**課題**
下の行をすべて、一字も変えずにそのまま書き写してもらえますか？

**要素とテキストの位置データ**
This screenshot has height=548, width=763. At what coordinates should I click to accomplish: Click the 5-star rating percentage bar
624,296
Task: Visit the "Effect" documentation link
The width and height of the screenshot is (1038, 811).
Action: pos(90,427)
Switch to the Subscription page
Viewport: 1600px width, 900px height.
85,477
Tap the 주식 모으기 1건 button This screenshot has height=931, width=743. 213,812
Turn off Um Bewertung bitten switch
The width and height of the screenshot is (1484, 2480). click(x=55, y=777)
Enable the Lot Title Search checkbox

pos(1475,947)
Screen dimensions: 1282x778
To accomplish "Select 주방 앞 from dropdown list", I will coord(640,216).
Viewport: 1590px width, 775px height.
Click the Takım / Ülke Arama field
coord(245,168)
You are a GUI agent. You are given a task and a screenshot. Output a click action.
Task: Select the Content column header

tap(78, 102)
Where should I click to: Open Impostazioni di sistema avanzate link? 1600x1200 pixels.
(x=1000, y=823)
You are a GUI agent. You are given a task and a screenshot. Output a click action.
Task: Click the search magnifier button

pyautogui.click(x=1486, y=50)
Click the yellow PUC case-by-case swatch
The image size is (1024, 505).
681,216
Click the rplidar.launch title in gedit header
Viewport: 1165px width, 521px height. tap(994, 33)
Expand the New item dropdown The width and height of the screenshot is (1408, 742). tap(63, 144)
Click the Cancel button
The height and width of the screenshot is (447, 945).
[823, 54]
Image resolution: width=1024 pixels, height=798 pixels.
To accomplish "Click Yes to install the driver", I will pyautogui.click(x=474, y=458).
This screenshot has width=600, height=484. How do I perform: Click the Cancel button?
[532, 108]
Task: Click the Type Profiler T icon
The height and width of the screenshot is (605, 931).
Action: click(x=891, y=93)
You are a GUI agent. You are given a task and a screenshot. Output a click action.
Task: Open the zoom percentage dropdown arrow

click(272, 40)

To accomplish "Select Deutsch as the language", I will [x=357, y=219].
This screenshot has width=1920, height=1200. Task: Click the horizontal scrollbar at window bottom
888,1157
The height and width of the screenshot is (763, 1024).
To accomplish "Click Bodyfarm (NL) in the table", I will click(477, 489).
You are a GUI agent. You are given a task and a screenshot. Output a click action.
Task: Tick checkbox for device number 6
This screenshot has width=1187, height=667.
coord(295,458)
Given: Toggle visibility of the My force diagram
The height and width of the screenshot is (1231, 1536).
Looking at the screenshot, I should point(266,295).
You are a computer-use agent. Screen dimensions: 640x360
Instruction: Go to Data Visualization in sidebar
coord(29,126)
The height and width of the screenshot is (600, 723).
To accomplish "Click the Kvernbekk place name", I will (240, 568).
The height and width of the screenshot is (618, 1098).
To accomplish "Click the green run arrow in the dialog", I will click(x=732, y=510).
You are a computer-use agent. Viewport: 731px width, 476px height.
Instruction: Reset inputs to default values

**解答は以下**
This screenshot has height=548, width=763. At what coordinates should I click to accomplish: Click the 5-star rating percentage bar
624,296
Task: Visit the "Effect" documentation link
The width and height of the screenshot is (1038, 811).
Action: pos(90,427)
Switch to the Subscription page
Viewport: 1600px width, 900px height.
85,477
Tap the 주식 모으기 1건 button This screenshot has height=931, width=743. 213,812
Turn off Um Bewertung bitten switch
The width and height of the screenshot is (1484, 2480). click(x=55, y=777)
Enable the Lot Title Search checkbox

pos(1475,947)
Screen dimensions: 1282x778
To accomplish "Select 주방 앞 from dropdown list", I will coord(640,216).
Viewport: 1590px width, 775px height.
Click the Takım / Ülke Arama field
coord(245,168)
You are a GUI agent. You are given a task and a screenshot. Output a click action.
Task: Select the Content column header

tap(78, 102)
Where should I click to: Open Impostazioni di sistema avanzate link? 1600x1200 pixels.
(x=1000, y=823)
You are a GUI agent. You are given a task and a screenshot. Output a click action.
Task: Click the search magnifier button

pyautogui.click(x=1486, y=50)
Click the yellow PUC case-by-case swatch
The image size is (1024, 505).
681,216
Click the rplidar.launch title in gedit header
Viewport: 1165px width, 521px height. tap(994, 33)
Expand the New item dropdown The width and height of the screenshot is (1408, 742). tap(63, 144)
Click the Cancel button
The height and width of the screenshot is (447, 945).
[823, 54]
Image resolution: width=1024 pixels, height=798 pixels.
To accomplish "Click Yes to install the driver", I will pyautogui.click(x=474, y=458).
This screenshot has width=600, height=484. How do I perform: Click the Cancel button?
[532, 108]
Task: Click the Type Profiler T icon
The height and width of the screenshot is (605, 931).
Action: click(x=891, y=93)
You are a GUI agent. You are given a task and a screenshot. Output a click action.
Task: Open the zoom percentage dropdown arrow

click(272, 40)

To accomplish "Select Deutsch as the language", I will [x=357, y=219].
This screenshot has width=1920, height=1200. Task: Click the horizontal scrollbar at window bottom
888,1157
The height and width of the screenshot is (763, 1024).
To accomplish "Click Bodyfarm (NL) in the table", I will click(477, 489).
You are a GUI agent. You are given a task and a screenshot. Output a click action.
Task: Tick checkbox for device number 6
This screenshot has width=1187, height=667.
coord(295,458)
Given: Toggle visibility of the My force diagram
The height and width of the screenshot is (1231, 1536).
Looking at the screenshot, I should point(266,295).
You are a computer-use agent. Screen dimensions: 640x360
Instruction: Go to Data Visualization in sidebar
coord(29,126)
The height and width of the screenshot is (600, 723).
To accomplish "Click the Kvernbekk place name", I will (240, 568).
The height and width of the screenshot is (618, 1098).
To accomplish "Click the green run arrow in the dialog", I will click(x=732, y=510).
You are a computer-use agent. Viewport: 731px width, 476px height.
Instruction: Reset inputs to default values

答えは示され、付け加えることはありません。